The girl leaned toward Brian, rapt. “Did they put you in one of those interrogation rooms, like on TV?”

He laughed it off. Mister Tough Guy. The Voice of Experience. “Hardly,” he said. “In fact, quite the opposite. They visited me in my condo.”

“What did you tell them?”

“I told them what I know. Background information, mostly. Personality issues. Behavioral stuff. Performance on the job.”

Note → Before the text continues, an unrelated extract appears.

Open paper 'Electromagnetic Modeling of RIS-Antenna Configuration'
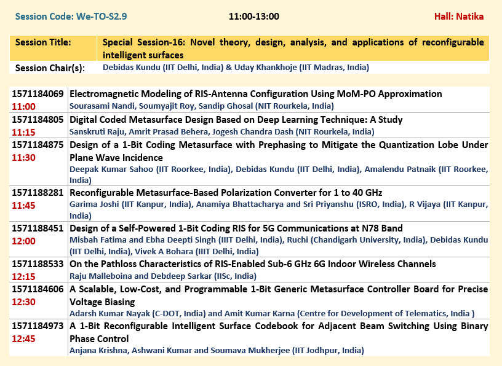 (255, 94)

“Like if he’d been acting strangely? That kind of thing?”

“You’ve got it.”

“Well, had he?”

“Had he what?”

“Had he been acting strangely?”

“Hard to say.” It was hard, on account of Brian had only been on the job with Stone for a couple of days. Even then they hadn’t exchanged more than ten words. Prior to that he’d never met the guy. He’d never even seen one of his movies, other than on one dimly-remembered Saturday afternoon in junior high, stuck over at some friend’s house in the rain, bored half to death and seeking salvation in a cardboard box of old VHS tapes. As he recalled, it was either watch
Murder Town
or sit through some Clint Eastwood cowboy picture they’d both seen a hundred times already.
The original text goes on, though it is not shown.